DNS Operations Working Group                             Johan Ihren
draft-ihren-delegation-ttls-00.txt		         Autonomica
October 2003                                             Expires in six months



         Importance Of Parent-side TTLs For Referrals Several Layers Deep


Status of this Memo

   This document is an Internet-Draft and is subject to all 
   provisions of Section 10 of RFC2026.

   Internet-Drafts are working documents of the Internet Engineering
   Task Force (IETF), its areas, and its working groups. Note that
   other groups may also distribute working documents as
   Internet-Drafts.

   Internet-Drafts are draft documents valid for a maximum of six
   months and may be updated, replaced, or obsoleted by other
   documents at any time. It is inappropriate to use Internet-Drafts
   as reference material or to cite them other than as "work in
   progress."

   The list of current Internet-Drafts can be accessed at
   http://www.ietf.org/ietf/1id-abstracts.txt

   The list of Internet-Draft Shadow Directories can be accessed at
   http://www.ietf.org/shadow.html.


Abstract

   This memo documents a consequence of how the TTL re-writing
   mechanism works (or rather does not work) for the case of a
   resolver chasing a referral chain several layers deep.

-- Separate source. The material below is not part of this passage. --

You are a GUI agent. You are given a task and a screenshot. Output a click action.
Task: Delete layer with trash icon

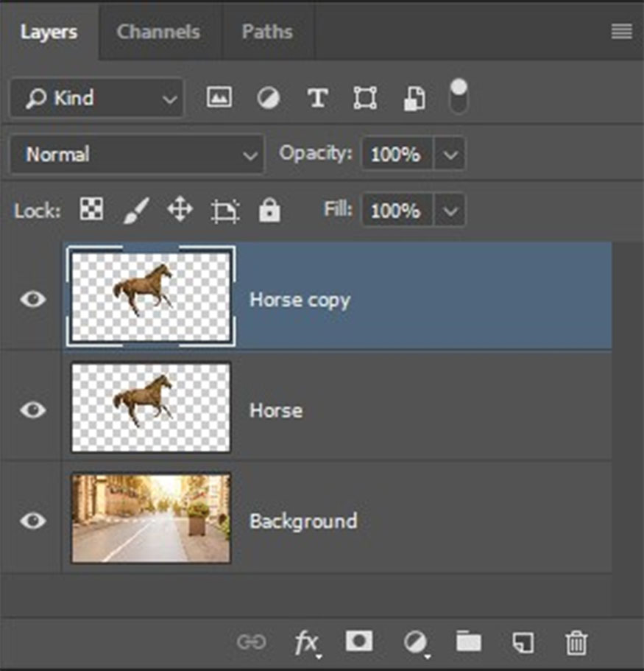(576, 643)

   The most common example of this is the case of a recursive resolver
   trying to look up a third level domain name starting from the root.

   A result of how this works is that it seems to be a good idea to
   recommend an increase of the present standard TTL for delegations
   from the root zone from the present 48 hours to something
   significantly longer. But, more importantly, the choice of TTL for
   the referral from the parent should be a decision made by the
   child, not the parent.


1. Introduction.

   When a resolver queries an authoritative server it has to be
   prepared for several possible responses. The responses relevant
   here are primarily

   a) "The Answer", i.e. a response with the answer to the query in
      the Answer section and the enclosing NS RRset in the Authority
      section

   b) "The Referral", i.e. a response with an empty Answer section and
      the NS RRset of the child in the Authority section.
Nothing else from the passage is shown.